Format-wise, Forza 6 sticks to the tried and tested. You start off with a small but useful variety of cars in your garage, enabling you to choose between, say, a front-wheel drive hot-hatchback or a rear-wheel drive coupe, and as long as you keep placing in the top three in each race of the first series, you unlock another series of races, and so on. The race series are split up into five “Volumes”, which take you from hot hatches up to exotica like Indycars and endurance racers.
You also soon gain access to Showcases, which mix things like passing challenges with the likes of endurance racing and taking on Top Gear’s Stig (the now ex-presenters of Top Gear all feature in voiceover). Again, those are quirky and show how the franchise has finally loosened up. Other cute touches abound, such as wacky paint-jobs: you can participate in races, for instance, in a Mitsubishi Evo IX painted in the distinctive colours of the Derbyshire Constabulary.

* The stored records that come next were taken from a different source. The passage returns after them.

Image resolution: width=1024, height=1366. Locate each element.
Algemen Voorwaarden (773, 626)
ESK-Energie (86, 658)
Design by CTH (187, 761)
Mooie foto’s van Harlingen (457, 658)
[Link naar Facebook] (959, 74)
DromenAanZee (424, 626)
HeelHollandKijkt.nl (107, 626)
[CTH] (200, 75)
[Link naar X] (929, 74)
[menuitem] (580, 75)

One welcome addition which has been purloined from the Forza Horizon games is the ability to take a Prize Spin whenever you level up, which either awards you a wad of cash to spend on cars or a car that would otherwise be well out of your price-range. And Forza 6 has one big new concept of its own: Mods. You can cash in the money you win from racing to buy packs of them and, as the name suggests, they give you perks, such as a percentage increase in grip or braking, or a boost to the amount of XP you earn. There are two types of Mods: ones which apply permanently (of which type you’re only allowed to apply one at a time) and single-shot Mods that expire after a race. They come in pretty handy when, say, you’re racing a car which is a tad under-braked, so have to brake earlier than your rivals. And you can upgrade every part of your car, Gran Turismo-style, although that can sometimes leave your car ineligible for whatever race series you’re participating in.
Online, Forza 6 is impressively fuss-free, with a comprehensive list of race-types (including drifting and drag-racing) that you can jump into with minimal effort, and for those who generally find racing against humans intimidating, there’s a special online mode which turns collisions off, so you can effectively drive through ghost-versions of your race rivals. And you can set up leagues with your mates very easily.

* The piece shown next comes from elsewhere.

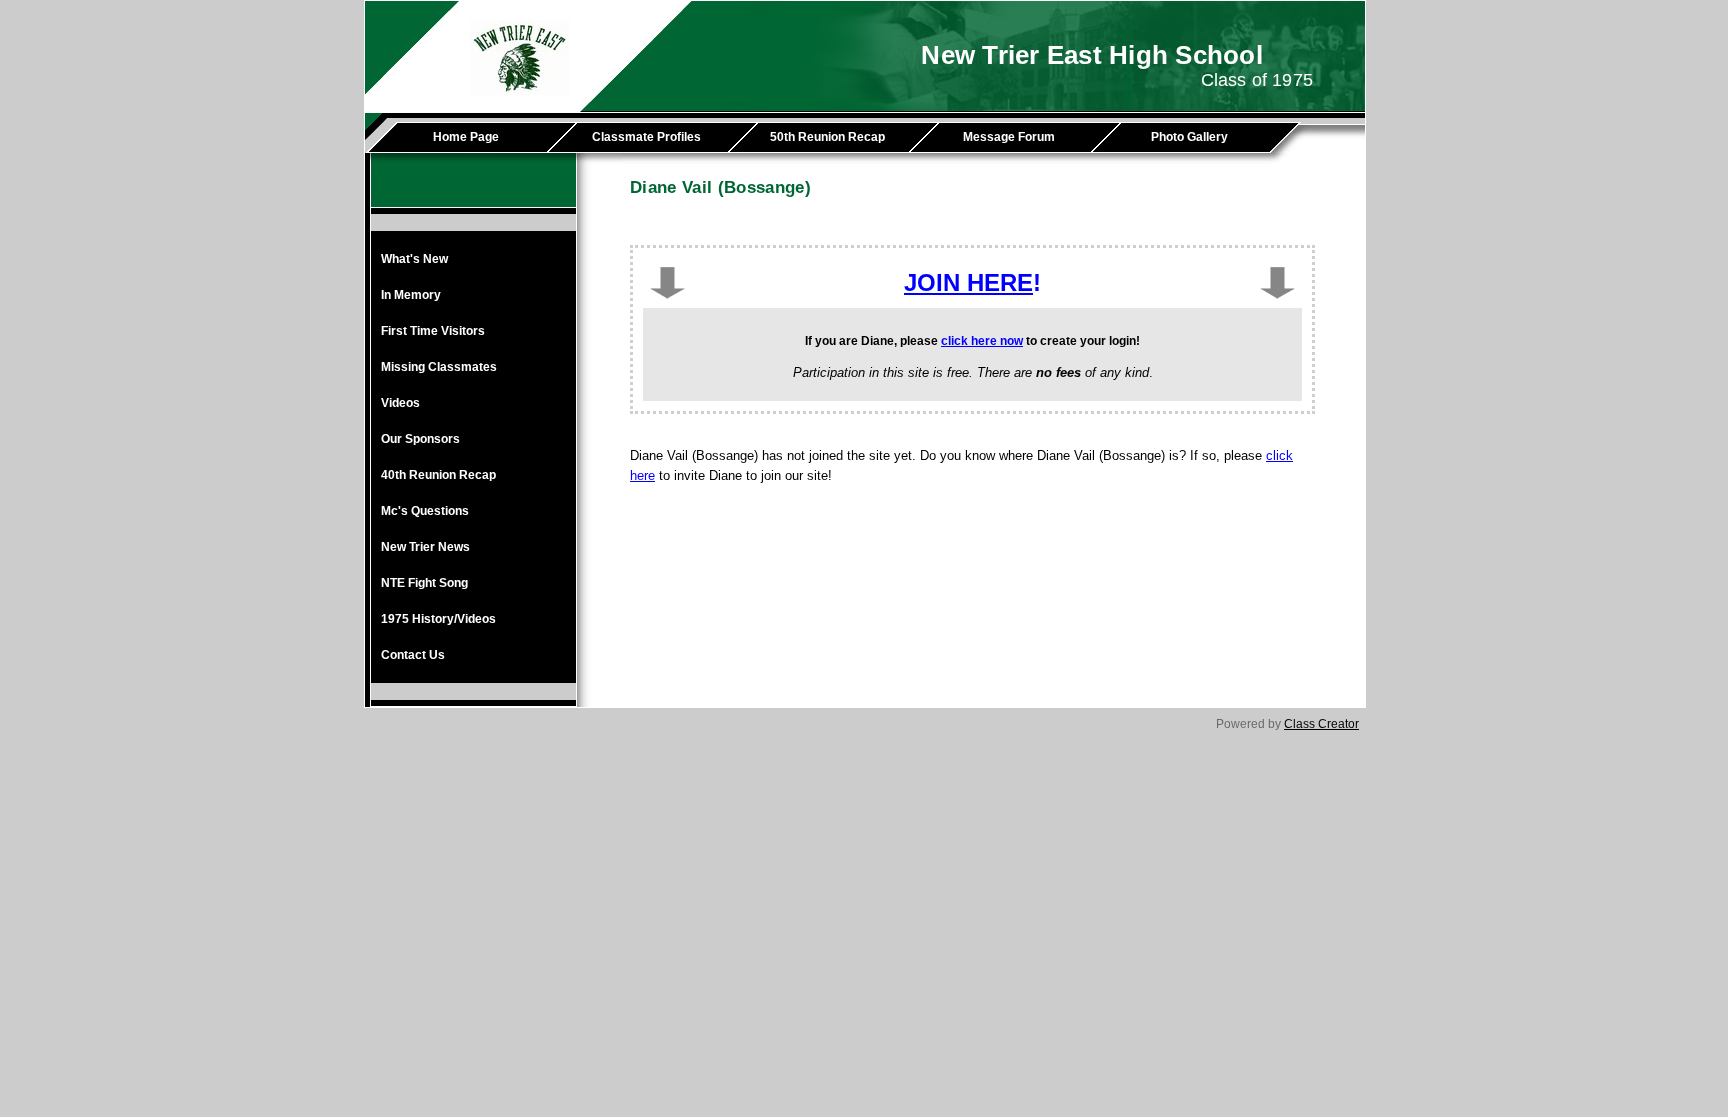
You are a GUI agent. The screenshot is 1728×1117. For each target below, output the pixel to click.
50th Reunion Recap (827, 137)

Career mode progresses beautifully, with a nicely crafted difficulty curve, plus early access to some of the world’s best race-tracks, including Silverstone, Brands Hatch, Watkins Glen, Indianapolis, Daytona and the Top Gear test track; there are also plenty of city tracks, which don’t all conform to the twisty-street-racing blueprint, and are amazing to behold. Each race series tends to flit around the world, in a bid to mix up the types of tracks you encounter.
Forza 6 also makes use of its now familiar Drivatar technology, which apes the driving styles of real people who play the game. You can tinker with the difficulty level of the AI drivers (if you crank it up, you earn more XP), and the game also lets you rewind in offline mode, although again you can turn that off and pocket an XP boost.
If we were to make one criticism, it would be that it’s still possible when racing to brake by driving into the side of other cars, although only when you have damage set to cosmetic only – again, you can up your possible XP winnings by turning damage on. Forzas of yore have received criticism for lacking proper damage models, but that is no longer the case in Forza 6.
Forza 6 has everything: the looks, the cars, the tracks, realistic handling, customisability and a great variety of slick and solid online racing. In comparison with Project Cars, it lacks only the latter’s whiff of grease and impression of grittiness. But it definitely constitutes a major source of bragging rights for Xbox One owners, with no hint of when Polyphony Digital’s Kazunori Yamauchi may finally unveil the next Gran Turismo. An absolute must-buy if you own an Xbox One.